[Items for finding displayed items]
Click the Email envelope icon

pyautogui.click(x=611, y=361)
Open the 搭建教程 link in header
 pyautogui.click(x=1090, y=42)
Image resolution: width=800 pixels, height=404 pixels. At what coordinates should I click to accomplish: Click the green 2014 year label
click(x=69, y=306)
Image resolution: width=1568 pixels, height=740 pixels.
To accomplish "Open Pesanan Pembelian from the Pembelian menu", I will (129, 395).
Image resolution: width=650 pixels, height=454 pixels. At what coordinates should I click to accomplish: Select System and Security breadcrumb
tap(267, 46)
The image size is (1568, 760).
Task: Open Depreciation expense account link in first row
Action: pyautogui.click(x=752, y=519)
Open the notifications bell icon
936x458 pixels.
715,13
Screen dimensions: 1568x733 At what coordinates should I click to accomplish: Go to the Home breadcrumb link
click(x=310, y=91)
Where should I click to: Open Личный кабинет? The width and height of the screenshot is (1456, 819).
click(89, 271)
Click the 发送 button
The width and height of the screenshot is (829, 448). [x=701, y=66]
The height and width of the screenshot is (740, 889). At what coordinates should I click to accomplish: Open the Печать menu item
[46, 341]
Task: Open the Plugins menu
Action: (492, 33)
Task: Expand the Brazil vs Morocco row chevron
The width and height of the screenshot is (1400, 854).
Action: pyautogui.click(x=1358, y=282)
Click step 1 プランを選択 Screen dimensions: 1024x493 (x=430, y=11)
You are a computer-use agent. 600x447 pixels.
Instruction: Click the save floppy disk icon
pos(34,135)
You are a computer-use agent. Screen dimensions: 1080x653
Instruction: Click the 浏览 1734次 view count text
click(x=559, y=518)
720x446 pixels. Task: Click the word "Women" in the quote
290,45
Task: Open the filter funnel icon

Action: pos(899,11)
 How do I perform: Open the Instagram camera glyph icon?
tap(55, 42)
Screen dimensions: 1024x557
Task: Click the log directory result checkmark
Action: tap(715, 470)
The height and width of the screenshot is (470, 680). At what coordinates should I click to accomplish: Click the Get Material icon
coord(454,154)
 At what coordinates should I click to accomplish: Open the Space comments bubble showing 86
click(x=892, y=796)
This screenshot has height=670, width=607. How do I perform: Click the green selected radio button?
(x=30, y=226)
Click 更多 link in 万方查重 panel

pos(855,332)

• [WHAT YOU HAVE TO DO] Copy the items word for word, starting at the line that contains "720x446 pixels. Task: Click" and ending with the last line of the items.

• [COMPLETED TASK]
720x446 pixels. Task: Click the word "Women" in the quote
290,45
Task: Open the filter funnel icon

Action: pos(899,11)
 How do I perform: Open the Instagram camera glyph icon?
tap(55, 42)
Screen dimensions: 1024x557
Task: Click the log directory result checkmark
Action: tap(715, 470)
The height and width of the screenshot is (470, 680). At what coordinates should I click to accomplish: Click the Get Material icon
coord(454,154)
 At what coordinates should I click to accomplish: Open the Space comments bubble showing 86
click(x=892, y=796)
This screenshot has height=670, width=607. How do I perform: Click the green selected radio button?
(x=30, y=226)
Click 更多 link in 万方查重 panel

pos(855,332)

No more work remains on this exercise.